The full listing below should be printed word for word.

——

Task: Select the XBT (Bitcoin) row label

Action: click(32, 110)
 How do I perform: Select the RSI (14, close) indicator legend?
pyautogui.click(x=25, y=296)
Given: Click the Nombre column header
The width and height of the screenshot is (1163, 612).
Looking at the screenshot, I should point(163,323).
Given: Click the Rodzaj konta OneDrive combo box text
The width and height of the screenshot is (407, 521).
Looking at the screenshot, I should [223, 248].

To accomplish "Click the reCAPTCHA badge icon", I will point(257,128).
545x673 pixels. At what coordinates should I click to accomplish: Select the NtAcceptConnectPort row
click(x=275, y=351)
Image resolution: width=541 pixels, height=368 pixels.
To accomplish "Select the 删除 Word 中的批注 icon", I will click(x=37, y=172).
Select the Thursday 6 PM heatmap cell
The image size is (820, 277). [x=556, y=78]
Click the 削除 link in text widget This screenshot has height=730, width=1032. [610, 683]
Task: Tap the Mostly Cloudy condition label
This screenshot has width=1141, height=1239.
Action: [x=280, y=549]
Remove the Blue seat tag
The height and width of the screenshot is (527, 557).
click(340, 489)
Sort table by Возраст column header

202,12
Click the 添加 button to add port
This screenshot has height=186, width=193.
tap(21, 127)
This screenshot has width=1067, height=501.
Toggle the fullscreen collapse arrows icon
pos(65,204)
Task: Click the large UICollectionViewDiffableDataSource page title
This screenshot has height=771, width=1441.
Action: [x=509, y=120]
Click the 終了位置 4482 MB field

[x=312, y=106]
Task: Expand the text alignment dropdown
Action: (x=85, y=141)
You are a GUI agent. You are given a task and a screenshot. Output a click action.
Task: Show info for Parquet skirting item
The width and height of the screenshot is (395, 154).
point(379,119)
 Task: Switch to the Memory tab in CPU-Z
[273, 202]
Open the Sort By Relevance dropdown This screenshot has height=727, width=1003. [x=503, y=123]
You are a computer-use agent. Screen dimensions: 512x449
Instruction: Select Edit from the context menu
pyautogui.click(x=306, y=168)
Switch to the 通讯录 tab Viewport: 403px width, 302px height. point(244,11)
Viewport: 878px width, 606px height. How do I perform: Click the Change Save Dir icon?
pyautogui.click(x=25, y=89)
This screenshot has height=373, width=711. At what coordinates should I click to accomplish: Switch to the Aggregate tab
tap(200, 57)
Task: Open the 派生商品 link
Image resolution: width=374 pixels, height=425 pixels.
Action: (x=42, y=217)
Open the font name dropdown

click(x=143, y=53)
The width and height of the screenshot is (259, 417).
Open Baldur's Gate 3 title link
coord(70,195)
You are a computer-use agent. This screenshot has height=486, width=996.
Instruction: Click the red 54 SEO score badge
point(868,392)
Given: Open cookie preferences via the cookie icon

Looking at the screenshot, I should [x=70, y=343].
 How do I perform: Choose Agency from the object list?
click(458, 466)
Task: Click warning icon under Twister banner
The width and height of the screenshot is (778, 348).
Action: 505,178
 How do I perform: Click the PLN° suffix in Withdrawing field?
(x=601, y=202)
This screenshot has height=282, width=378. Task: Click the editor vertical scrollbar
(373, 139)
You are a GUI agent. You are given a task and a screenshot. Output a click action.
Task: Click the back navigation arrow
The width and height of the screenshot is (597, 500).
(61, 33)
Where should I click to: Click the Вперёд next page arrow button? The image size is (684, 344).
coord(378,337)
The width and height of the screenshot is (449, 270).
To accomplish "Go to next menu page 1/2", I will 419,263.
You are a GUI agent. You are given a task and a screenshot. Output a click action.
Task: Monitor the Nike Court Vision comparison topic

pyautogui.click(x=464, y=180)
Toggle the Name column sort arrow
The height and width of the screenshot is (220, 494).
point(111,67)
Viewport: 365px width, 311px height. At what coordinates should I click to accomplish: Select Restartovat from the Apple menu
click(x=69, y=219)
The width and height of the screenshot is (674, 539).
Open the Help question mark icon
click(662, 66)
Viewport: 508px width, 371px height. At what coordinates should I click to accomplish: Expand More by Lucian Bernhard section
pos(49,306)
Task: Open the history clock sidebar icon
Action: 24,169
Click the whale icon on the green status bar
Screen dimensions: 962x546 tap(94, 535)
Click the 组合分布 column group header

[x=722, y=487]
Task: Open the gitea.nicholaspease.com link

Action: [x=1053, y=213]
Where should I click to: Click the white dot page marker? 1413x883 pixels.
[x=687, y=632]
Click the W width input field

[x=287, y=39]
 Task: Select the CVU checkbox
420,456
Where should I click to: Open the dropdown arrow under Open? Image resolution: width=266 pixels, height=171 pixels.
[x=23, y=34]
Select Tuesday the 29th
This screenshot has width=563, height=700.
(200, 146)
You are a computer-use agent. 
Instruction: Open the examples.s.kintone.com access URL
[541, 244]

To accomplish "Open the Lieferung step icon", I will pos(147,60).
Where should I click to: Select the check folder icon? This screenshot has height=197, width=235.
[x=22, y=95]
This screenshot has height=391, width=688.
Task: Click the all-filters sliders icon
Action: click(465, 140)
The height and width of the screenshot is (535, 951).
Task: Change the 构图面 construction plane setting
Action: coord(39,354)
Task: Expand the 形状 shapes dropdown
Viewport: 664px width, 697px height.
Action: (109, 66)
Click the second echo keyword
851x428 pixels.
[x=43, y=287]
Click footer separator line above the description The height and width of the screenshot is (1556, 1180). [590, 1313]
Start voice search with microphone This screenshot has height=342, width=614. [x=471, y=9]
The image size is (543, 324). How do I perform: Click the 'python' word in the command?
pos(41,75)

——

Exercise answer:
Task: Select the XBT (Bitcoin) row label

Action: click(32, 110)
 How do I perform: Select the RSI (14, close) indicator legend?
pyautogui.click(x=25, y=296)
Given: Click the Nombre column header
The width and height of the screenshot is (1163, 612).
Looking at the screenshot, I should point(163,323).
Given: Click the Rodzaj konta OneDrive combo box text
The width and height of the screenshot is (407, 521).
Looking at the screenshot, I should [223, 248].

To accomplish "Click the reCAPTCHA badge icon", I will point(257,128).
545x673 pixels. At what coordinates should I click to accomplish: Select the NtAcceptConnectPort row
click(x=275, y=351)
Image resolution: width=541 pixels, height=368 pixels.
To accomplish "Select the 删除 Word 中的批注 icon", I will click(x=37, y=172).
Select the Thursday 6 PM heatmap cell
The image size is (820, 277). [x=556, y=78]
Click the 削除 link in text widget This screenshot has height=730, width=1032. [610, 683]
Task: Tap the Mostly Cloudy condition label
This screenshot has width=1141, height=1239.
Action: [x=280, y=549]
Remove the Blue seat tag
The height and width of the screenshot is (527, 557).
click(340, 489)
Sort table by Возраст column header

202,12
Click the 添加 button to add port
This screenshot has height=186, width=193.
tap(21, 127)
This screenshot has width=1067, height=501.
Toggle the fullscreen collapse arrows icon
pos(65,204)
Task: Click the large UICollectionViewDiffableDataSource page title
This screenshot has height=771, width=1441.
Action: [x=509, y=120]
Click the 終了位置 4482 MB field

[x=312, y=106]
Task: Expand the text alignment dropdown
Action: (x=85, y=141)
You are a GUI agent. You are given a task and a screenshot. Output a click action.
Task: Show info for Parquet skirting item
The width and height of the screenshot is (395, 154).
point(379,119)
 Task: Switch to the Memory tab in CPU-Z
[273, 202]
Open the Sort By Relevance dropdown This screenshot has height=727, width=1003. [x=503, y=123]
You are a computer-use agent. Screen dimensions: 512x449
Instruction: Select Edit from the context menu
pyautogui.click(x=306, y=168)
Switch to the 通讯录 tab Viewport: 403px width, 302px height. point(244,11)
Viewport: 878px width, 606px height. How do I perform: Click the Change Save Dir icon?
pyautogui.click(x=25, y=89)
This screenshot has height=373, width=711. At what coordinates should I click to accomplish: Switch to the Aggregate tab
tap(200, 57)
Task: Open the 派生商品 link
Image resolution: width=374 pixels, height=425 pixels.
Action: (x=42, y=217)
Open the font name dropdown

click(x=143, y=53)
The width and height of the screenshot is (259, 417).
Open Baldur's Gate 3 title link
coord(70,195)
You are a computer-use agent. This screenshot has height=486, width=996.
Instruction: Click the red 54 SEO score badge
point(868,392)
Given: Open cookie preferences via the cookie icon

Looking at the screenshot, I should [x=70, y=343].
 How do I perform: Choose Agency from the object list?
click(458, 466)
Task: Click warning icon under Twister banner
The width and height of the screenshot is (778, 348).
Action: 505,178
 How do I perform: Click the PLN° suffix in Withdrawing field?
(x=601, y=202)
This screenshot has height=282, width=378. Task: Click the editor vertical scrollbar
(373, 139)
You are a GUI agent. You are given a task and a screenshot. Output a click action.
Task: Click the back navigation arrow
The width and height of the screenshot is (597, 500).
(61, 33)
Where should I click to: Click the Вперёд next page arrow button? The image size is (684, 344).
coord(378,337)
The width and height of the screenshot is (449, 270).
To accomplish "Go to next menu page 1/2", I will 419,263.
You are a GUI agent. You are given a task and a screenshot. Output a click action.
Task: Monitor the Nike Court Vision comparison topic

pyautogui.click(x=464, y=180)
Toggle the Name column sort arrow
The height and width of the screenshot is (220, 494).
point(111,67)
Viewport: 365px width, 311px height. At what coordinates should I click to accomplish: Select Restartovat from the Apple menu
click(x=69, y=219)
The width and height of the screenshot is (674, 539).
Open the Help question mark icon
click(662, 66)
Viewport: 508px width, 371px height. At what coordinates should I click to accomplish: Expand More by Lucian Bernhard section
pos(49,306)
Task: Open the history clock sidebar icon
Action: 24,169
Click the whale icon on the green status bar
Screen dimensions: 962x546 tap(94, 535)
Click the 组合分布 column group header

[x=722, y=487]
Task: Open the gitea.nicholaspease.com link

Action: [x=1053, y=213]
Where should I click to: Click the white dot page marker? 1413x883 pixels.
[x=687, y=632]
Click the W width input field

[x=287, y=39]
 Task: Select the CVU checkbox
420,456
Where should I click to: Open the dropdown arrow under Open? Image resolution: width=266 pixels, height=171 pixels.
[x=23, y=34]
Select Tuesday the 29th
This screenshot has width=563, height=700.
(200, 146)
You are a computer-use agent. 
Instruction: Open the examples.s.kintone.com access URL
[541, 244]

To accomplish "Open the Lieferung step icon", I will pos(147,60).
Where should I click to: Select the check folder icon? This screenshot has height=197, width=235.
[x=22, y=95]
This screenshot has height=391, width=688.
Task: Click the all-filters sliders icon
Action: click(465, 140)
The height and width of the screenshot is (535, 951).
Task: Change the 构图面 construction plane setting
Action: coord(39,354)
Task: Expand the 形状 shapes dropdown
Viewport: 664px width, 697px height.
Action: (109, 66)
Click the second echo keyword
851x428 pixels.
[x=43, y=287]
Click footer separator line above the description The height and width of the screenshot is (1556, 1180). [590, 1313]
Start voice search with microphone This screenshot has height=342, width=614. [x=471, y=9]
The image size is (543, 324). How do I perform: Click the 'python' word in the command?
pos(41,75)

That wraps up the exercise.